Il geom. Costantin ha osservato e ci ha fatto notare che il fabbricato delle Celle è attraversato sul soffitto da una lunga e robusta trave, che va da un lato all’altro (da est a ovest); che la struttura è impostato, insomma, su pianta quadrata e questo, ci spiegava, è un segno chiaro dell’antichità e medievalità della stessa. Il resto della casa, infatti, s’è poi sviluppato sopra tale fondamento a quadro, sicché dà ancora una specie d’idea di torre e, comunque, ha una verticalità ben superiore, rispetto alla larghezza, di quella delle altre case antiche di Zoldo. A titolo di semplicissima curiosità, aggiungo che il nostro segno di casa, quali Pellegrini di Coi, è… il quadrato!  

Per il momento preferisco non dir altro, per non rischiare di dire cose su cui non sono competente. Durante la visita, ho scattato alcune fotografie e, in vero, non proprio delle parti della casa più interessanti e significative, ma «un po’ a caso», per il gusto di avere un ricordo della giornata. Per quanto con questo limite, ora le invio, ed esse mostreranno di che fabbricato stiamo parlando.

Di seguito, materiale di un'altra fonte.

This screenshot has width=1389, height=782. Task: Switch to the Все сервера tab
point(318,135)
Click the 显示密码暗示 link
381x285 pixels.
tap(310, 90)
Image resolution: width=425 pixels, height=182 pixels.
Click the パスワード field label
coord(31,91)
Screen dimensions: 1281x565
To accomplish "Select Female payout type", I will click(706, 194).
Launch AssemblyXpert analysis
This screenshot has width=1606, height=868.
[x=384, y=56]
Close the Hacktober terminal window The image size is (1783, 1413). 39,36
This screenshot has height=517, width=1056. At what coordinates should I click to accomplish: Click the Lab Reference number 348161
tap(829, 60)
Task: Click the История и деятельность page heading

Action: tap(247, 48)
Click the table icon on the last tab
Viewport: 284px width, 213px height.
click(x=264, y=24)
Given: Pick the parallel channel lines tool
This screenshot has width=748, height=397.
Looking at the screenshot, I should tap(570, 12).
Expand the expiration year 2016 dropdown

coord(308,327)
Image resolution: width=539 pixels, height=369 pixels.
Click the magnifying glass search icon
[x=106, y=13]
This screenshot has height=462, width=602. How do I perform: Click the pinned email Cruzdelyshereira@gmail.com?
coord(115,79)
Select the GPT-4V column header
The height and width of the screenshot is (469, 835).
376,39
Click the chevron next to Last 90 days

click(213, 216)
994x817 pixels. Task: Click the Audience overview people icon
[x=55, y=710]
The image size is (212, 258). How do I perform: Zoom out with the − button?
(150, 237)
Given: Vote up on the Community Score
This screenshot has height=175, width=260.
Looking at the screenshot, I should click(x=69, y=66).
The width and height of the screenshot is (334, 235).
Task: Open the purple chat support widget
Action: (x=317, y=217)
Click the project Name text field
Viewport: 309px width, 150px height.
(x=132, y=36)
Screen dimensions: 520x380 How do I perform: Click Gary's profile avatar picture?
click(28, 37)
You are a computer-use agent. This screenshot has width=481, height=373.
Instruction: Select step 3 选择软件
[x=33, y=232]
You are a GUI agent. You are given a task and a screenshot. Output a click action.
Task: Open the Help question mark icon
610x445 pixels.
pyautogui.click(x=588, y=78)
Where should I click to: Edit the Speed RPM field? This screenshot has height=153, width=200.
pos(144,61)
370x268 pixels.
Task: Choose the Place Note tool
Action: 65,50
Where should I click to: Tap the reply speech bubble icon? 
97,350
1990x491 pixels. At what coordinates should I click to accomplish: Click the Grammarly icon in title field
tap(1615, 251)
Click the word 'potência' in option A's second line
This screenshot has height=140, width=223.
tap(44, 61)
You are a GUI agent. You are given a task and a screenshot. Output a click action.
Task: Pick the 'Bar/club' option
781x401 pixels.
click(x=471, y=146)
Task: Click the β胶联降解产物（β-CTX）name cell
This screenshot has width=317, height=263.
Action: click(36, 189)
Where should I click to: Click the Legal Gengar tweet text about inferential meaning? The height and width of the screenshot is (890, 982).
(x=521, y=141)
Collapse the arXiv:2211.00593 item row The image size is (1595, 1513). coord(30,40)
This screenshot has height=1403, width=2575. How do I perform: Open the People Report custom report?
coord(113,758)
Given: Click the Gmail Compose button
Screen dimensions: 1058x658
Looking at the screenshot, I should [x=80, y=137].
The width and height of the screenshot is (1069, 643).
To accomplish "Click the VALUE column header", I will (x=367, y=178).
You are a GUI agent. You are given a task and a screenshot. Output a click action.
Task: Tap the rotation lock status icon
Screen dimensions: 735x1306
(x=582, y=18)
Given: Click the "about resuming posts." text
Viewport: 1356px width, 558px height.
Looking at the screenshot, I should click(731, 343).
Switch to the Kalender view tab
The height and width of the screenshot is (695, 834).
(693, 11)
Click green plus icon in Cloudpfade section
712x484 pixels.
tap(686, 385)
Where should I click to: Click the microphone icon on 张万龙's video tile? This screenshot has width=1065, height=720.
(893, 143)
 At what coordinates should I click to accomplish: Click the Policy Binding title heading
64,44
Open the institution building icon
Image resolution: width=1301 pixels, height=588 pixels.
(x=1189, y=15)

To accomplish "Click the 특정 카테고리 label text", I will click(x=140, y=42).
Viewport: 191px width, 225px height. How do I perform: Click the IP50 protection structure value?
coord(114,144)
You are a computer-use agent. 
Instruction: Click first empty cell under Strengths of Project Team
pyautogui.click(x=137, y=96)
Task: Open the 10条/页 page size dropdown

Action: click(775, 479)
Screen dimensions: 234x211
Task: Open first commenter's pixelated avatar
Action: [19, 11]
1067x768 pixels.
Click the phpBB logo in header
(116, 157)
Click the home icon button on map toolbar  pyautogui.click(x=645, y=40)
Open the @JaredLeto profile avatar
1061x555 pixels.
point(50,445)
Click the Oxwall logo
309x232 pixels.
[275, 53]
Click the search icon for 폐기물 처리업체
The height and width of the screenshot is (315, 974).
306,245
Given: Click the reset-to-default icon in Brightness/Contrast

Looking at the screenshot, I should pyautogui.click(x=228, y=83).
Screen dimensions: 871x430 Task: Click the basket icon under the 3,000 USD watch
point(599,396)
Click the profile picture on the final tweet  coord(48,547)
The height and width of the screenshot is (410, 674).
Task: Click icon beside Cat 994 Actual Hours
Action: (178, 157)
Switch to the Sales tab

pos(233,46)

Confido vivamente nella sensibilità del Comune, affinché assieme, non appena possibile, si possa fare una giusta e doverosa opera di valorizzazione del manufatto; che, comunque, già ora, merita e richiede, da parte sua, un intervento urgente di tutela legale. Mandi!

don Floriano Pellegrini

***

2-4) L’affresco di facciata, dedicato alla Madonna del Carmine, con alla destra San Pellegrino delle Alpi (rovinato) e a sinistra Sant’Antonio di Padova; la data è: 1783.
5-7) Particolari della facciata: Una feritoia de «Le Celle»; il punto in cui è stata murata una porta, con caduta evidente di sassi di riempimento; il punto in cui, oltre una catasta di legna, inizia l’aggiunta a destra.
8) L’entrata laterale a «Le Celle», che restano a destra, scendendo, mentre a sinistra vi è una parete d’assi di legno, di semplicissima separazione dalla zona cucina, priva di canna fumaria.
9-12) Arcata e soffitti carichi di fumo della zona cucina; il punto con la bocca di carico di un fornél, che testimonia come ci fosse quantomeno un’altra stanza in facciata; il punto della porta chiusa (si fa per dire); altra porta d’ingresso alla zona cucina (si osservi la rusticissima gradinata interna).
13-14) Interno di una delle due celle ritenute dormitorio dei due monaci; particolare del muro delle celle, che mostra come in questo punto la conservazione delle malte sia ottima.
15) Sulla parete divisoria compaiono alcuni segni, come questi, forse senza significato, forse con qualche significato.
16-17) Altra piccola gradinata esterna e altro pietrone, ora rimasto a terra, ma che, evidentemente, faceva parte dell’antica struttura della casa.